Embora eu tenha apontado esses exemplos todos no passado, o fiz porque hoje é possível encontrar tratamentos médicos, medicamentos, sistemas de ensino e planos de aposentaria mais flexíveis e personalizáveis, mas a condução pela média ainda é uma realidade para a maior parte da população. Contudo, se você observar a sua volta, perceberá que essa realidade está mudando um pouco a cada ano. 

Se outrora, na primeira metade dos anos de 1900, o engenhoso Henry Ford fez história ao desenvolver um sistema de produção em linha que tornou possível a fabricação em massa de seus carros, foi nessa mesma época em que ele cunhou a frase que se tornou símbolo da produção em massa.

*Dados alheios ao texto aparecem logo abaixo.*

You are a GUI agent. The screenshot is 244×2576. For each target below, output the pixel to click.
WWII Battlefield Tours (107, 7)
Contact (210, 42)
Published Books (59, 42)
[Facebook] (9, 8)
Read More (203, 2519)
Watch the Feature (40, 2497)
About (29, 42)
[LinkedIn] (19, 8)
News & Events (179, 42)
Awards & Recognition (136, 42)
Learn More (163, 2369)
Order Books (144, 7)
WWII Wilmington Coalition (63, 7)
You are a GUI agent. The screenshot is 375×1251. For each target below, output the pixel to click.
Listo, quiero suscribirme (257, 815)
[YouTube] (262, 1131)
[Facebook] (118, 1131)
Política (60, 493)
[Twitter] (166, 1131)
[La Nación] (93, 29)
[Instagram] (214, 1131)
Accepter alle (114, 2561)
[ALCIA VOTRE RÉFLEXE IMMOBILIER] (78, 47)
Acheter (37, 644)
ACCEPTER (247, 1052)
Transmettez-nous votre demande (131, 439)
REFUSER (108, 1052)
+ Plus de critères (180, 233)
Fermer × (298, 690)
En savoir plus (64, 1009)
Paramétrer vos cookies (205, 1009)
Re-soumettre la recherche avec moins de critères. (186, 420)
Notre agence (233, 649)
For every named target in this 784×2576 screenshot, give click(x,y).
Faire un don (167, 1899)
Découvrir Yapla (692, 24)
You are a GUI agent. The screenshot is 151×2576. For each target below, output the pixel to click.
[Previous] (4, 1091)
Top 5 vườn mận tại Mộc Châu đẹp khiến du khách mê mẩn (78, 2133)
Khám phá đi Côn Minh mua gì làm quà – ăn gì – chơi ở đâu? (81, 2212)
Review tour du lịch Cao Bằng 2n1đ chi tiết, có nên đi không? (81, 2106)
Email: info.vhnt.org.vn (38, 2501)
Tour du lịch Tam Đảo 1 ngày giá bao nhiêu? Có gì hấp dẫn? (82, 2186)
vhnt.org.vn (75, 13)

“O cliente pode ter o carro da cor que quiser, contanto que seja preto.”

Henry Ford

Havia vários motivos para Ford afirmar isso na época, desde o preço da tinha preta que era mais barata, passando pela rapidez de secagem, até o alto custo de recurso e de tempo necessários para mudar o processo de fabricação e pintar os carros de outra cor. 

Hoje, a nossa experiência personalizada vai muito além de cores, são modelos, tamanhos, estilos, cheiros, sabores etc. o tempo de pensar no produto passou, hoje estamos buscando experiências, lembranças, momentos. Todo esse conforto é muito bom, não há dúvidas disso, não precisamos mais escolher o menos ruim para assistir na televisão, podemos escolher exatamente o quê desejamos ver e quando.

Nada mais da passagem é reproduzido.